• _AIM_
Edit everything from the line containing "Copy the IOC input text" down to the line containing "Action: pos(244,262)", swapping "Instruction" for "Command" and leaving the rest untouched.

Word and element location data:
----------------

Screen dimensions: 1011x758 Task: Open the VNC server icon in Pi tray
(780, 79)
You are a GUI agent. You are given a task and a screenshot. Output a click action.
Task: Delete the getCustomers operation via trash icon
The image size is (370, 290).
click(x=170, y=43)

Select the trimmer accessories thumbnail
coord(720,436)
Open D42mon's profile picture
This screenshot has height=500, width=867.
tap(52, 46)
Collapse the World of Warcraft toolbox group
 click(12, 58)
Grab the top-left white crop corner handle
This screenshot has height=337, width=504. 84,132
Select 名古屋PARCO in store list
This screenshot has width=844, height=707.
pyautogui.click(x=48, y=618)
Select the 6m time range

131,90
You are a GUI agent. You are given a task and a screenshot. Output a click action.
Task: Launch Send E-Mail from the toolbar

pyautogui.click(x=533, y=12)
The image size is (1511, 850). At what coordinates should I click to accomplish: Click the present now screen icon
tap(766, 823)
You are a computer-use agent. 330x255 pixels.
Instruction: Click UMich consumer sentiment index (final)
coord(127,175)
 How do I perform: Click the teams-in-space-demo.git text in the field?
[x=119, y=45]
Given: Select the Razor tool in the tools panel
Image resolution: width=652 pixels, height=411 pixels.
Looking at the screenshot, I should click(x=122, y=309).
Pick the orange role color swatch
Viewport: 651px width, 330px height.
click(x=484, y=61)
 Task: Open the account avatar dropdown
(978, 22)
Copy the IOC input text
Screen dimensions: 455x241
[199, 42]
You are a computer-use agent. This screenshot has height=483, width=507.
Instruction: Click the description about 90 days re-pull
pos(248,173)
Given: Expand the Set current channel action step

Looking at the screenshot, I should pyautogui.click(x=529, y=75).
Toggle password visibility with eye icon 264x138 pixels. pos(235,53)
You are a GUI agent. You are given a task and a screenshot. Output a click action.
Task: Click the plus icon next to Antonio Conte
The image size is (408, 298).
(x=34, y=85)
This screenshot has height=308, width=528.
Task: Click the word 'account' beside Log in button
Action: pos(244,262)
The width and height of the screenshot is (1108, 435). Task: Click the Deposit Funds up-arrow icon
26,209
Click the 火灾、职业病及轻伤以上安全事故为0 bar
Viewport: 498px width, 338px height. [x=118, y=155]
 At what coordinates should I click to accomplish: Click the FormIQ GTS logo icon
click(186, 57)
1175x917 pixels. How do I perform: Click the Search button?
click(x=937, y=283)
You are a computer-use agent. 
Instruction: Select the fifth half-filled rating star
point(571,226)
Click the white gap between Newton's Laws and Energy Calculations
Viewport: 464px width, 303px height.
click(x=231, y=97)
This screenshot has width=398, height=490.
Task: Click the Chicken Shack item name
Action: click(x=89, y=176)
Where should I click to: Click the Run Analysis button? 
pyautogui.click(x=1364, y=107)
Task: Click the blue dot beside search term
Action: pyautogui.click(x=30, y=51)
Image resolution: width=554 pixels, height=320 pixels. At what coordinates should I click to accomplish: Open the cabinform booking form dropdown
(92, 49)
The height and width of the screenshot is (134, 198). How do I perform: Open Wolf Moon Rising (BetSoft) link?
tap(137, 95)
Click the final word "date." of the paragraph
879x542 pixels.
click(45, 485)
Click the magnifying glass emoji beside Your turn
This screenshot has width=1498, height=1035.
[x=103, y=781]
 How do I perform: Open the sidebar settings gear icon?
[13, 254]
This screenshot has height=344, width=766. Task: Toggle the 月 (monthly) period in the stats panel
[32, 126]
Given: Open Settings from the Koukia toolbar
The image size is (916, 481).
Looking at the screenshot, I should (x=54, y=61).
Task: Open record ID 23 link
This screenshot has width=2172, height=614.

----------------

• _WRITTEN ANSWER_
Copy the IOC input text
Screen dimensions: 455x241
[199, 42]
You are a computer-use agent. This screenshot has height=483, width=507.
Command: Click the description about 90 days re-pull
pos(248,173)
Given: Expand the Set current channel action step

Looking at the screenshot, I should pyautogui.click(x=529, y=75).
Toggle password visibility with eye icon 264x138 pixels. pos(235,53)
You are a GUI agent. You are given a task and a screenshot. Output a click action.
Task: Click the plus icon next to Antonio Conte
The image size is (408, 298).
(x=34, y=85)
This screenshot has height=308, width=528.
Task: Click the word 'account' beside Log in button
Action: pos(244,262)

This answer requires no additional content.